Devlet eliyle büyütülen sendika: Medya-İş

Hak-İş’e bağlı Medya-İş Sendikası, AA operasyonunun ardından, şimdi de Basın-İş’in örgütlü olduğu matbaalara saldırıyor. DMO ve Resmi Gazete’ye giren Medya-İş, Darphane’de de grev kırıcı işçiler arasında örgütlenmeye çalışıyor.
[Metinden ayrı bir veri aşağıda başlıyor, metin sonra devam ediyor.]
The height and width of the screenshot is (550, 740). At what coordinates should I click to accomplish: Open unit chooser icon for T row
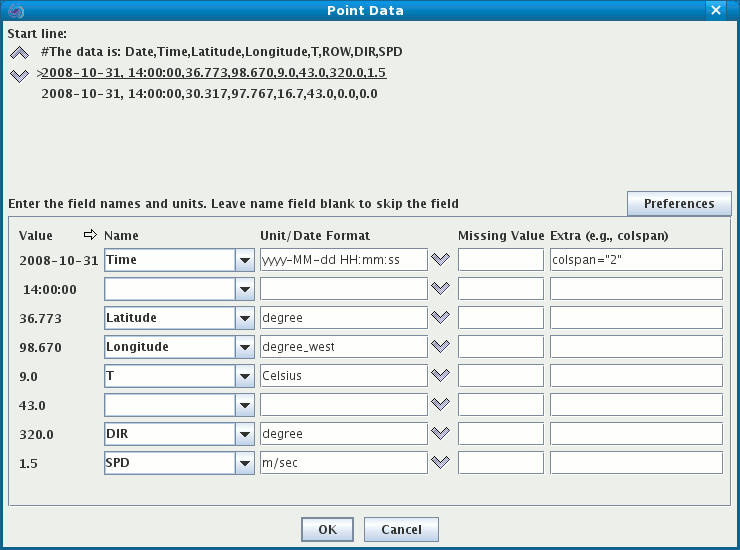(x=441, y=376)
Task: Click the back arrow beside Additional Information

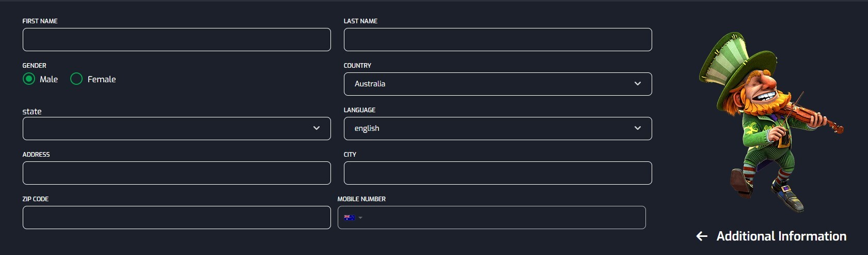Action: [702, 236]
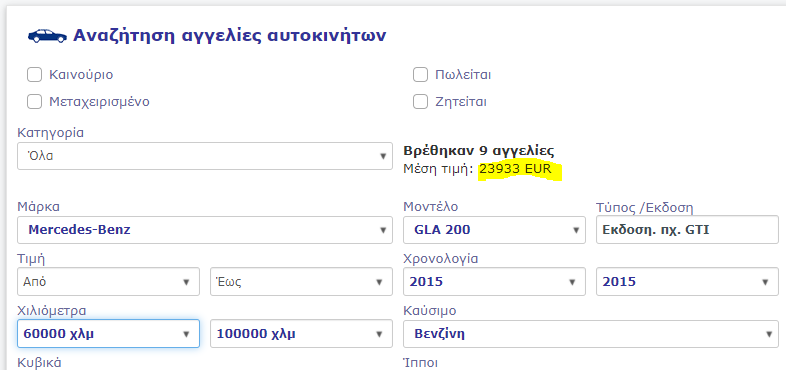Click the Βρέθηκαν 9 αγγελίες results text
Image resolution: width=786 pixels, height=370 pixels.
[479, 151]
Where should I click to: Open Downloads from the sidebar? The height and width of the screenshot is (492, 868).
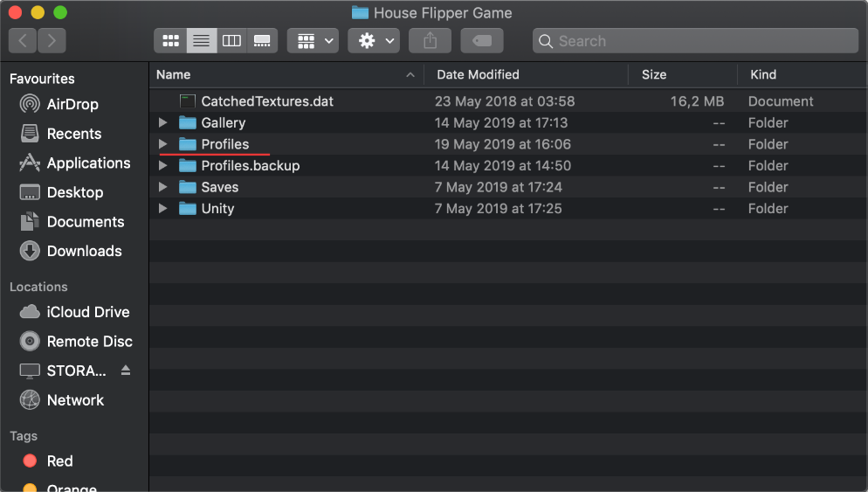click(x=84, y=251)
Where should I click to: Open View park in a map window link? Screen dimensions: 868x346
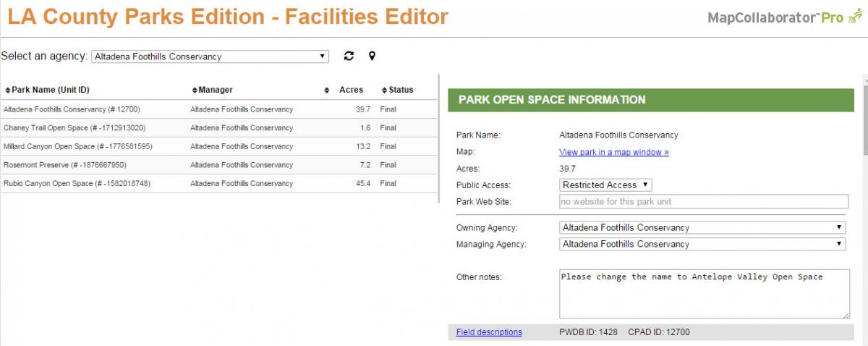pos(614,152)
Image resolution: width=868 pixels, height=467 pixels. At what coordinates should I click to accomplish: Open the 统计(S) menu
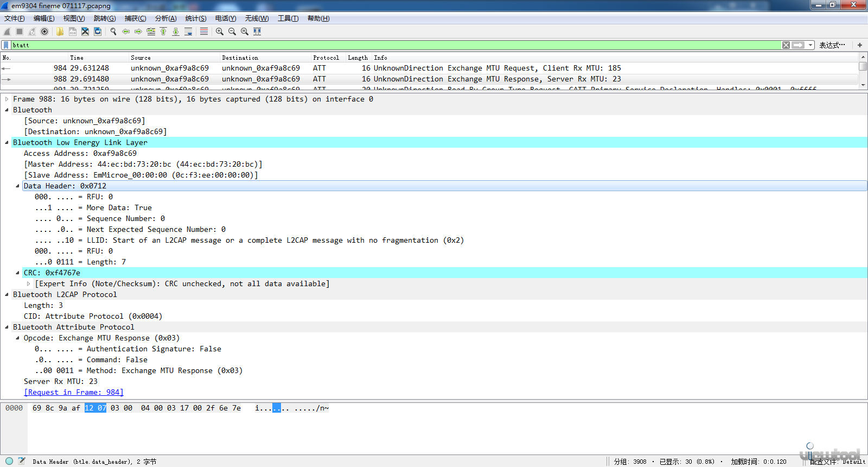click(195, 18)
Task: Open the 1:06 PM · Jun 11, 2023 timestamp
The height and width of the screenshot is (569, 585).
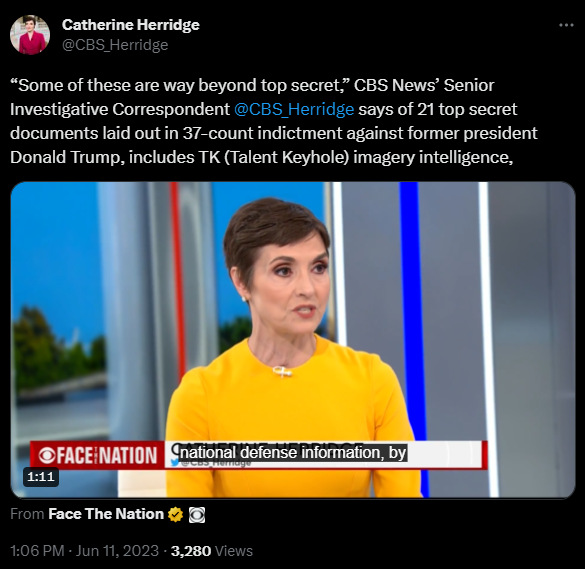Action: (x=85, y=551)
(soL - Haber Merkezi) AKP iktidarının yandaş sendikaları büyütme çabaları, Darphane’de 68 gün süren başarılı bir grev yapan Basın-İş Sendikası’na yönelik saldırılarla devam ediyor. Hak-İş’e bağlı sendikaların devlet eliyle büyütülmesi operasyonlarının son dönemde en çarpıcı örnekleri, Çaykur’da bürokratlar eliyle örgütlenen Özgıda-İş’in geçtiğimiz günlerde yetkiyi alması, DHL Kargo’da TÜMTİS’e karşı örgütlenen Taşıma-İş Sendikası’nın ve özelleştirilmesi planlanan Halkbank ve Ziraat Bankası’na yönelik kurulan Öz Finans-İş Sendikası’nın faaliyetleri olmuştu.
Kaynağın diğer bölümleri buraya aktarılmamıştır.